EXCERPT PROVIDED.
↓↓↓

Yancy Victoria Butler (born July 2, 1970) is an American actress. She is known for her roles as Natasha Binder in the 1993 film Hard Target, Jess Crossman in Drop Zone, and Detective Sara Pezzini on the TNT supernatural drama series Witchblade.

Early life
Yancy Victoria Butler was born in Greenwich Village in Manhattan, the daughter of Leslie Vega, a theatre company manager, and Joe Butler, the drummer and vocalist for the 1960s rock group The Lovin' Spoonful.

Career
Butler's first major role was in the television series Mann & Machine in 1992, in which she played an android police officer partnered with a human detective. The series was set in Los Angeles in the near future. The series was co-created by Dick Wolf. A year later, she starred in her second series, South Beach, in which she played a con artist and thief who made a deal with the federal government; in exchange for their wiping of her criminal record, she performs certain tasks for them.

Butler's first film appearance was a small supporting role in the 1979 slasher film Savage Weekend. Her next film appearance was a starring role in John Woo's 1993 film, Hard Target. She then starred in the 1994 film Drop Zone. In 1995, she starred as Corinne the dancer in the film Let It Be Me. Butler was cast as a series regular in the CBS television series Brooklyn South playing Anne-Marie Kersey, a Brooklyn policewoman, which ran for one season from 1997 to 1998.

↑↑↑

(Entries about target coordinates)

↓↓↓

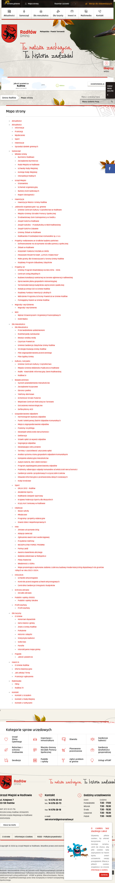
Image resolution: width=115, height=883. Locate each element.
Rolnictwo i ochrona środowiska (17, 750)
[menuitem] (9, 13)
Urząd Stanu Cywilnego (17, 739)
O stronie (6, 836)
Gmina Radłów (9, 97)
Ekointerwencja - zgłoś (101, 84)
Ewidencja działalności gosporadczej (104, 750)
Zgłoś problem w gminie (76, 760)
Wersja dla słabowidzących (100, 3)
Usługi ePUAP (104, 760)
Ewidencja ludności (103, 739)
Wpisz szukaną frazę (90, 97)
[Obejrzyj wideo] (106, 64)
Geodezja (16, 760)
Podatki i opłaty (44, 760)
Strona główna (13, 3)
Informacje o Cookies (24, 836)
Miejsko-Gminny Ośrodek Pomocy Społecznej (48, 750)
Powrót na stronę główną (18, 33)
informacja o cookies (99, 870)
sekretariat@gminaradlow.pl (59, 818)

↑↑↑

REQUIREMENTS.
**1)** Set down the passage from the text about Yancy Butler that starts at the words "Butler's first film" and ends after the words "1997 to 1998.".
**2)** In the text about Yancy Butler, what kind of character did she play in the television series Mann & Machine?
Rely only on the text about Yancy Butler.

RESULTS FOR EACH TASK.
**1)**
Butler's first film appearance was a small supporting role in the 1979 slasher film Savage Weekend. Her next film appearance was a starring role in John Woo's 1993 film, Hard Target. She then starred in the 1994 film Drop Zone. In 1995, she starred as Corinne the dancer in the film Let It Be Me. Butler was cast as a series regular in the CBS television series Brooklyn South playing Anne-Marie Kersey, a Brooklyn policewoman, which ran for one season from 1997 to 1998.

**2)** She played an android police officer partnered with a human detective.